* _Problem details_
Set down again, exactly and only, the lines from the one that contains "Click the 'epoch' x-axis label on chart" through the last line of the records below, both included, but not the pictures.

[Stored data]
--- START ---

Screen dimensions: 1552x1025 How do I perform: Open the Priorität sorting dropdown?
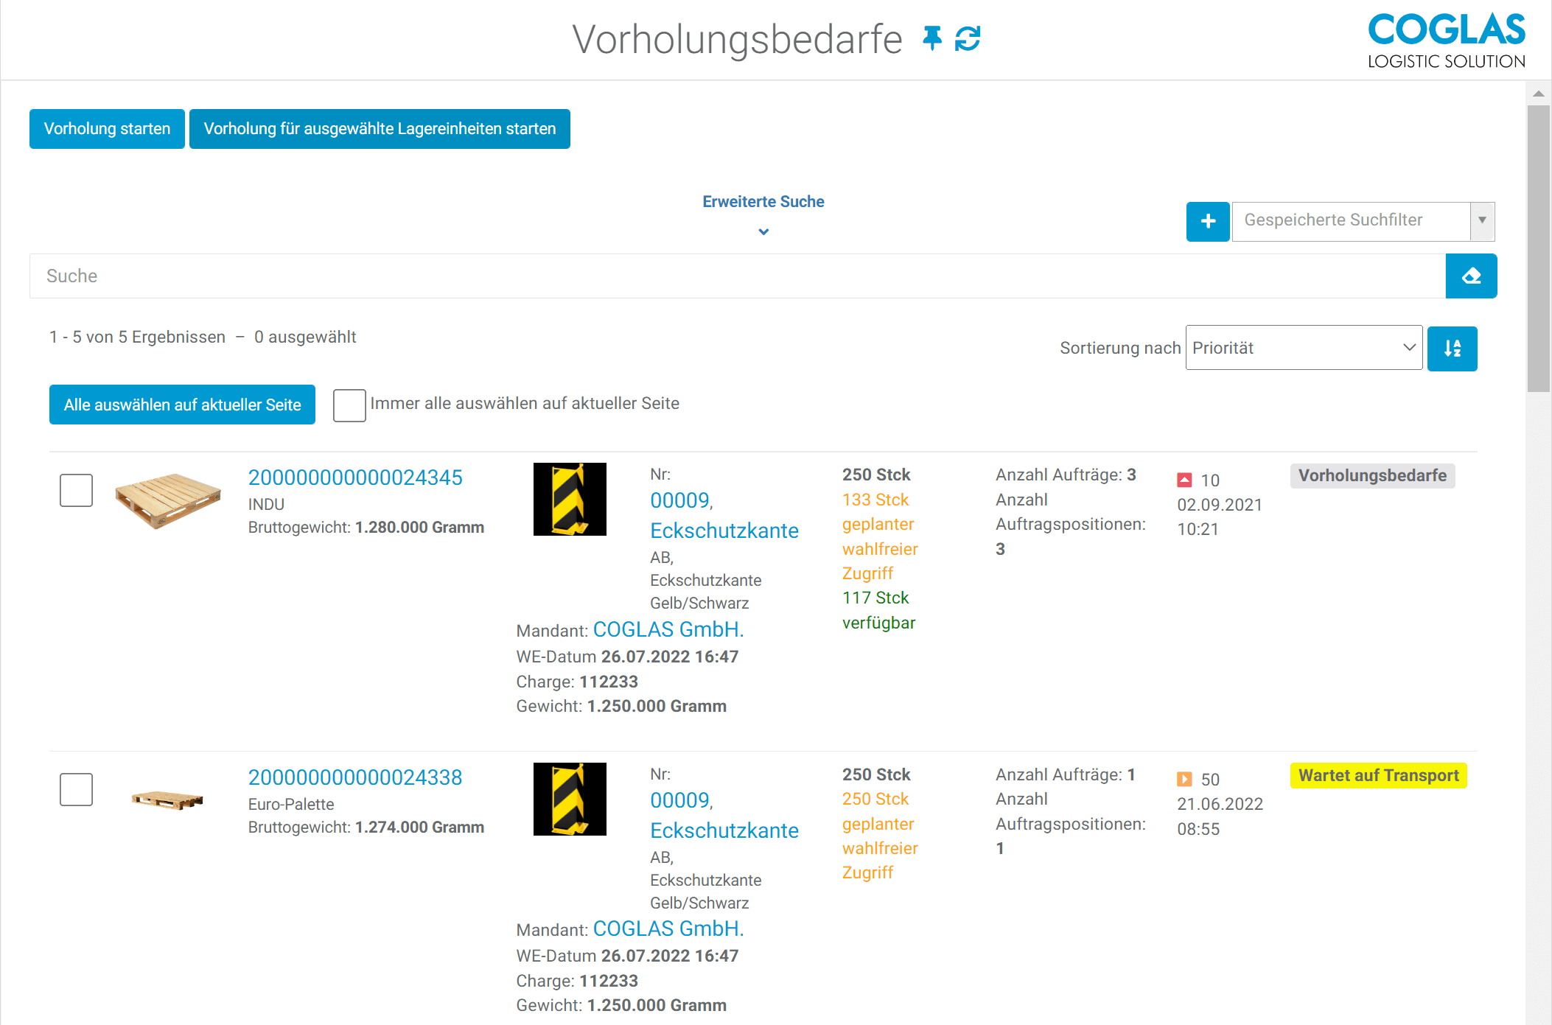1303,348
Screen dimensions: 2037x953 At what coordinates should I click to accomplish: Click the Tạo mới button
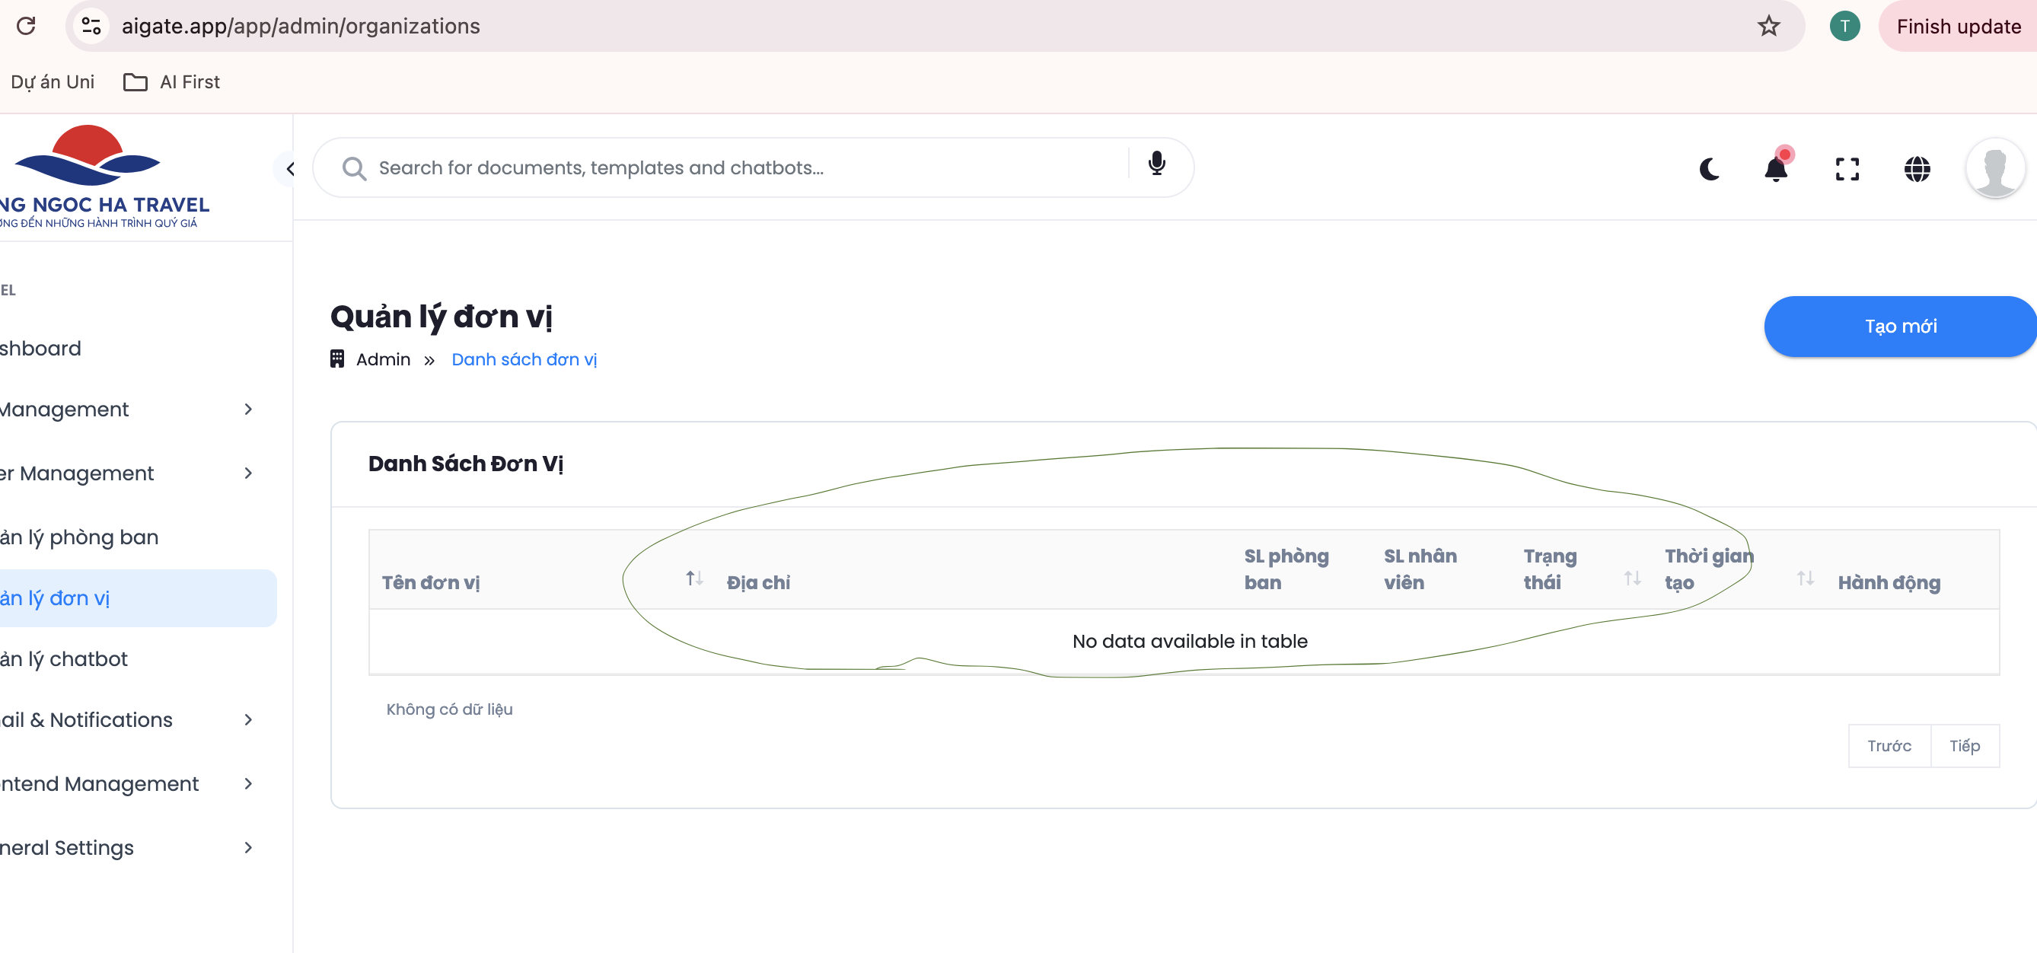pyautogui.click(x=1899, y=327)
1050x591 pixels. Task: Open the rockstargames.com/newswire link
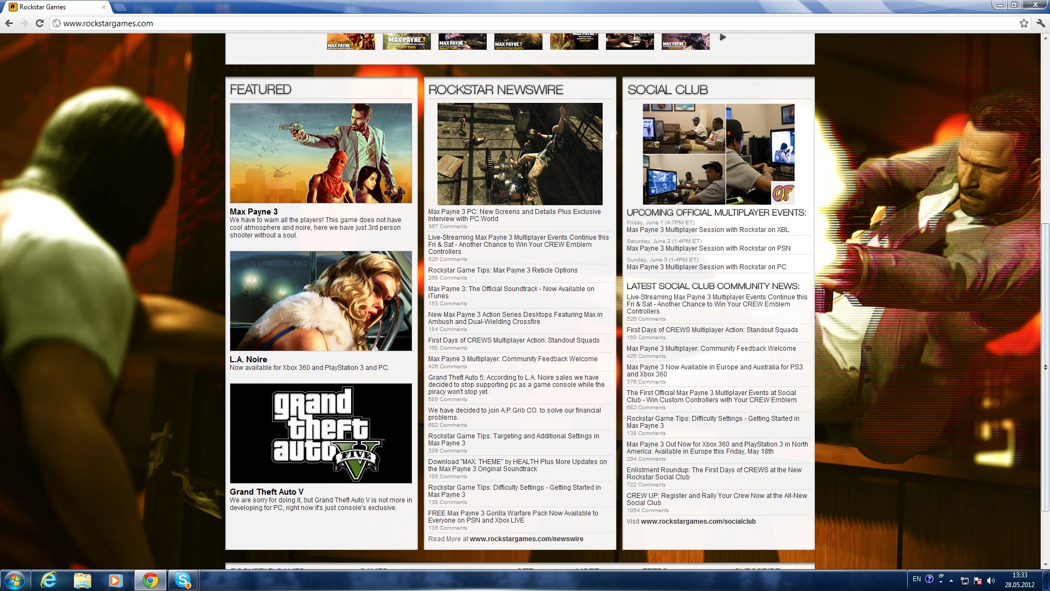coord(526,539)

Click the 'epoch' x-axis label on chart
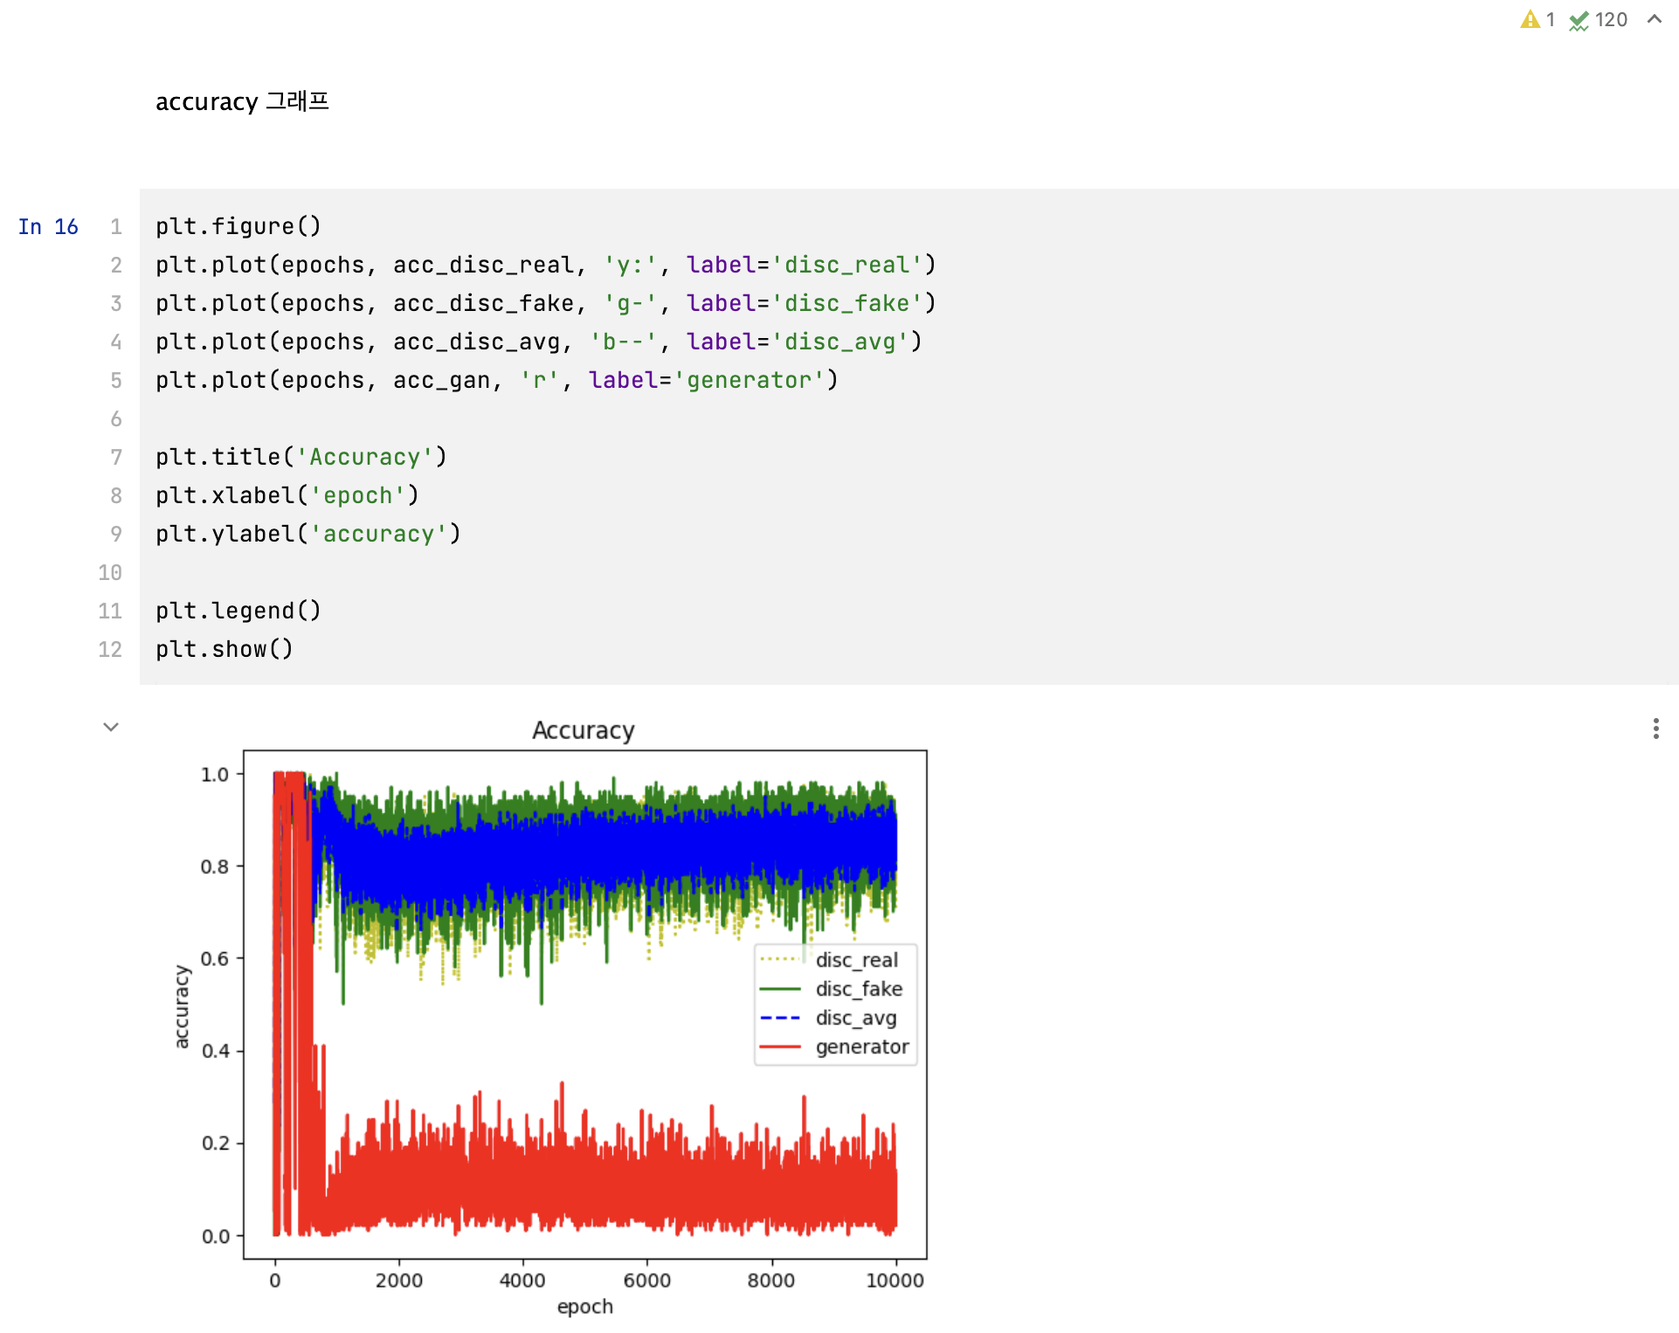click(584, 1307)
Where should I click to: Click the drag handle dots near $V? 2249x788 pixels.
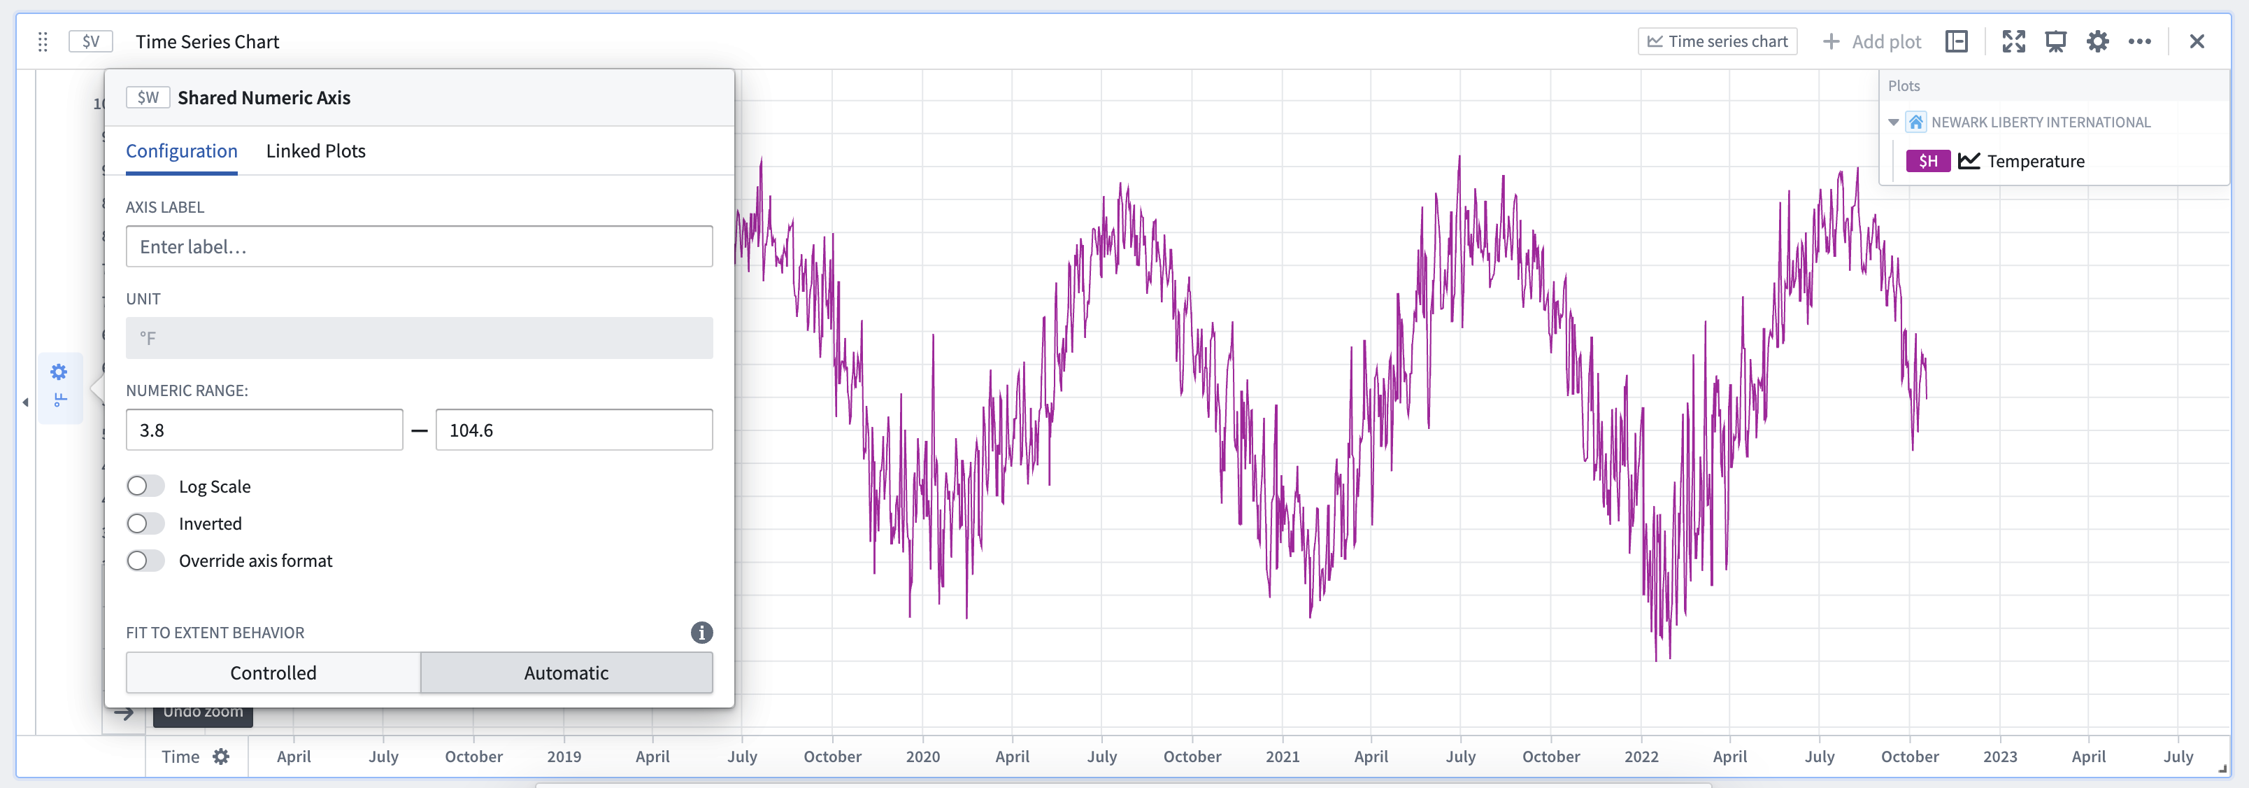click(x=42, y=41)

--- END ---

* _Exercise output_
Click the 'epoch' x-axis label on chart
click(584, 1307)
Where should I click to: Click the drag handle dots near $V? 2249x788 pixels.
click(x=42, y=41)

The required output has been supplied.